The CED's primary cause for 20th-century genocides is the rise of extremist groups in power, such as the Nazis, the Khmer Rouge, and Hutu extremists in Rwanda.
Know the five CED illustrative examples: Armenians in the Ottoman Empire (WWI era), the Holodomor in Soviet Ukraine (1920s-30s), the Holocaust (WWII), Cambodia under the Khmer Rouge (late 1970s), and the Tutsi in Rwanda (1990s).
Genocides cluster around wars and political upheaval because total war and revolutionary ideology give states both the motive and the machinery for mass destruction.
Genocide differs from ethnic cleansing, which seeks to remove a group from a territory rather than destroy the group entirely.
The atrocities of World War II reshaped the postwar order, feeding into the anti-imperialist sentiment and restructuring of states covered in Topic 8.1.

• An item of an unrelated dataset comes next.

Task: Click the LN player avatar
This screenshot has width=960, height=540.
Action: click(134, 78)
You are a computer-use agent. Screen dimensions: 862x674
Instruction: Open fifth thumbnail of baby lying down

Genocide is the deliberate and systematic destruction of a racial, ethnic, national, or religious group. It's the core concept of Topic 7.8, Mass Atrocities After 1900, where the CED ties it to the rise of extremist groups in power.
The CED lists five illustrative examples: the Armenian Genocide in the Ottoman Empire during and after WWI, the Holodomor in Soviet Ukraine in the 1920s-30s, the Holocaust during WWII, the Cambodian Genocide under the Khmer Rouge in the late 1970s, and the Rwandan Genocide against the Tutsi in the 1990s.

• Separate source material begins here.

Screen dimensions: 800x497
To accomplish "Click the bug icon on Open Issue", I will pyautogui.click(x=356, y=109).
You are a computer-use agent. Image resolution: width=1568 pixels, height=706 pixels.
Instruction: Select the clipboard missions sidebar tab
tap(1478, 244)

Ethnic cleansing forces a group out of a territory; genocide tries to destroy the group entirely. The line can blur, since deportations like the Armenian death marches became genocidal, but intent to destroy is what legally and historically defines genocide.
The AP World CED lists Ukraine in the Soviet Union in the 1920s and 1930s among its examples of genocide, ethnic violence, or attempted destruction of specific populations. The Holodomor was a man-made famine under Stalin that killed millions of Ukrainians, and many historians and governments classify it as genocide.
Yes, the systematic killing the CED calls the Nazi killing of the Jews took place during World War II, but the anti-Semitism and extremist Nazi ideology behind it built up through the 1930s. On the exam, treat the Holocaust as the prime example of an extremist regime in power attempting to destroy a specific population.